Michelle Kosilek, Gender Non-Conformity, and Prisoners’ Rights
After arguing her case for over ten years, Michelle Kosilek, a Massachusetts inmate serving a life-sentence for a murder she committed in 1990, finally won her right to sexual reassignment/gender confirmation surgery subsided by the Massachusetts Department of Correction.
In early September U. S. District Court Chief Judge Mark L. Wolf ruled that Michelle Kosilek, formerly Robert Kosilek, is entitled to her requested procedure because it serves as the “only adequate treatment” for her “gender identity disorder.” (The nomenclature makes me cringe.) The absence of sexual reassignment/gender confirmation surgery, the judge found, would violate Kosilek’s Eighth Amendment right to protection against “cruel and unusual” punishment.
As expected, Wolf’s ruling has been met with thinly concealed contempt among Massachusetts politicians and citizens, including Governor Deval Patrick and candidate for U.S. Senate Elizabeth Warren, who have argued vociferously against Kosilek’s right to a medically necessary, taxpayer-funded “treatment.”
Many incensed citizens, however, were relieved earlier this week when Massachusetts officials declared their intention to appeal Judge Wolf’s decision.
As a result of the impending appeal, scores of articles—some supportive, some antagonistic, and nearly all clunky in their application of transgender terminology—have been written on Michelle Kosilek’s battle with the Commonwealth of Massachusetts.
Unfortunately, most commentaries fail to confront what’s really at stake for Kosilek and other members of the transgender community—the question of which types of bodies and behaviors are worthy of legal protection—and instead have settled for more innocuous debates on the political philosophy of public taxation for inmate medical services.
Make no mistake: this story isn’t about a single publicly-financed medical procedure for a Massachusetts inmate. Why? Well, because all prisoners already benefit from taxpayer-subsidized health care plans that often cover extraordinarily expensive surgeries.
I ask: are taxpayers really that enraged about the prospect of paying for an M->F sexual reassignment/gender confirmation procedure that costs around $17,000 when they already fork over, on average, roughly the same annually for already existing, “constitutionally adequate” health care services for inmates? According to research conducted in 2009 by the American Correctional Association the state of California, for instance, spent roughly $16,000 per inmate, per year for all inmate health care services.
Framing the court’s ruling as fiscally burdensome has served as a marvelously successful diversionary tactic.
The real debate here is about the public’s perception of normality, disorder, and gender non-conforming individuals. What does it mean that Michelle Kosilek’s legal team won their case only by framing their appeals in and through the language of “disorder?” “Gender identity disorder,” after all, is formally classified as a “medical disorder” by the International Statistical Classification of Diseases and Related Health Problems (ICD-10) and the Diagnostic and Statistically Manual of Mental Disorders (DSM-IV).

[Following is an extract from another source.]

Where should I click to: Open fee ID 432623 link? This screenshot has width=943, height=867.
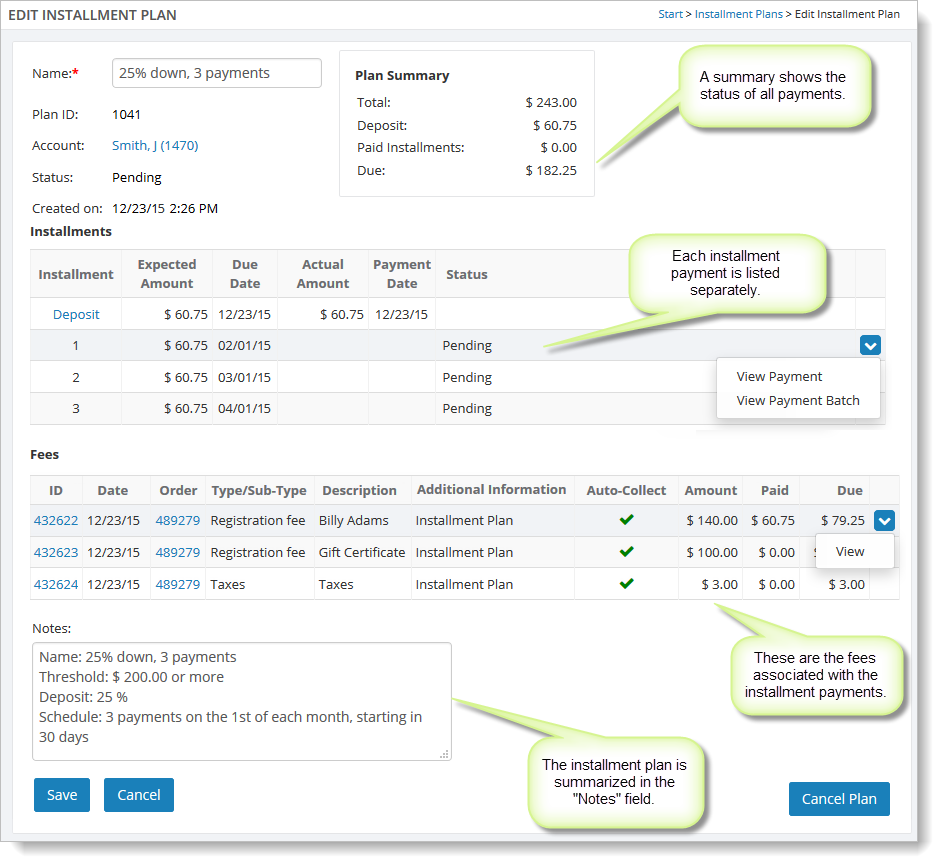click(56, 552)
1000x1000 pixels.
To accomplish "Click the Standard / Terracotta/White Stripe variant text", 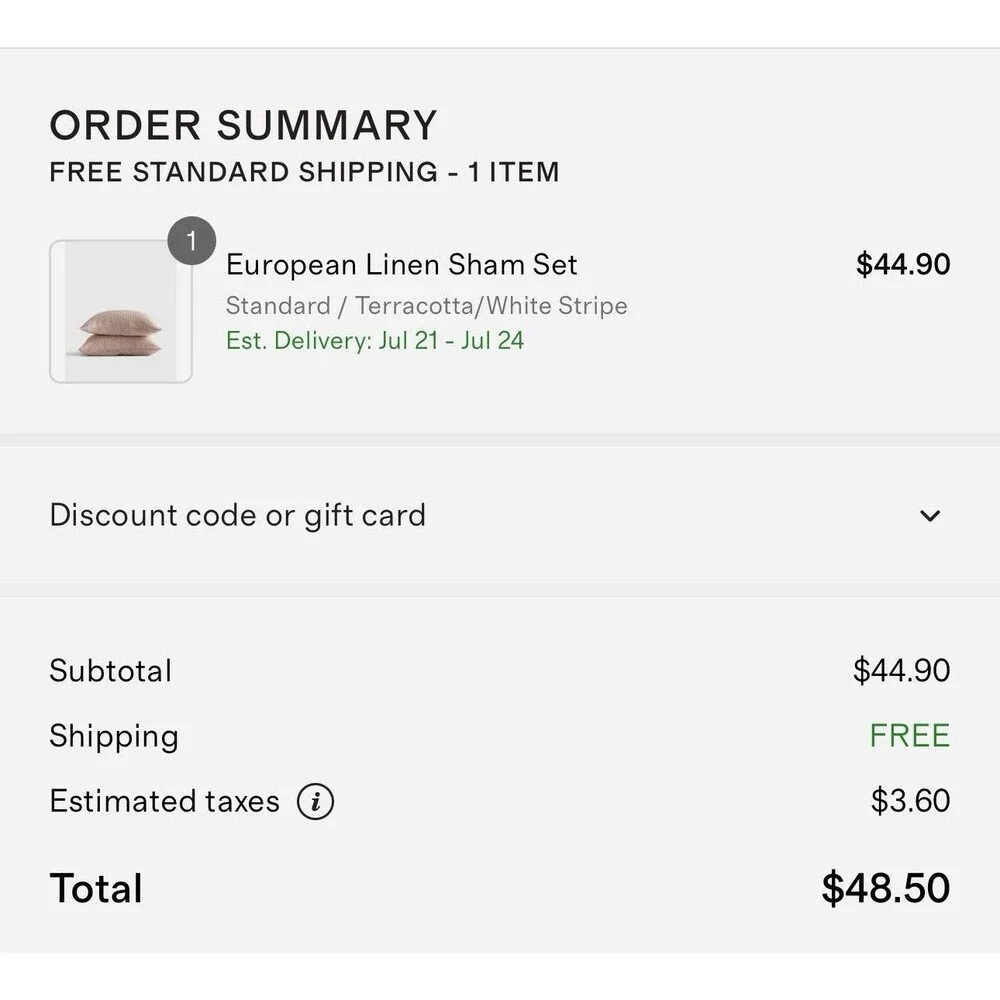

Could Ms. Kosilek have won her lawsuit without adopting the rhetoric of pathology, deviance, or aberration? I think not. And this is precisely the problem.
Simply put, the public’s hostility toward Ms. Kosilek’s legal demands is generated, in philosophical terms, by collapsing the distinction between what is “normal” and what is “common.” Arguments grounded in appeals to the “common” must never automatically invite assertions of normality. “Normal” is a question of value; “common” is a question of statistic variation. (As an aside, I’m fully aware that Ms. Kosilek’s conviction of murder strongly influences public notions of deservedness, but I’d still argue that the public would remain unsupportive even if she had been convicted of a non-violent crime.)
Contrary to popular belief, that which is deemed socially “normal” relies on a series of subjective political judgments that may not actually reflect what is “common.” Here’s an example: Although it’s decidedly normal to vote in a presidential election (voting is a deeply-held value maintained by our collective support of the democratic process), it is by no means common (typically less than 50 percent of eligible voters actually cast a ballot). Therefore, in order to accept the position that (cis)gender conformity is “normal” it must first be naturalized. And a norm can only be naturalized if it’s thought of as a fact, rather than a value.
But this story isn’t about immutable social facts; it’s about the evaluative criteria we use to mark and rank human bodies as “normal” or pathological. Kosilek’s lawsuit represents a struggle over which types of bodies and behaviors are politically legitimate and therefore worthy of the rights and immunities guaranteed by the Constitution.
Love ‘em or loathe ‘em, prisoners are people. Transgendered individuals are people. And if the Eighth Amendment doesn’t protect all people, then it’s quite frankly unconstitutional.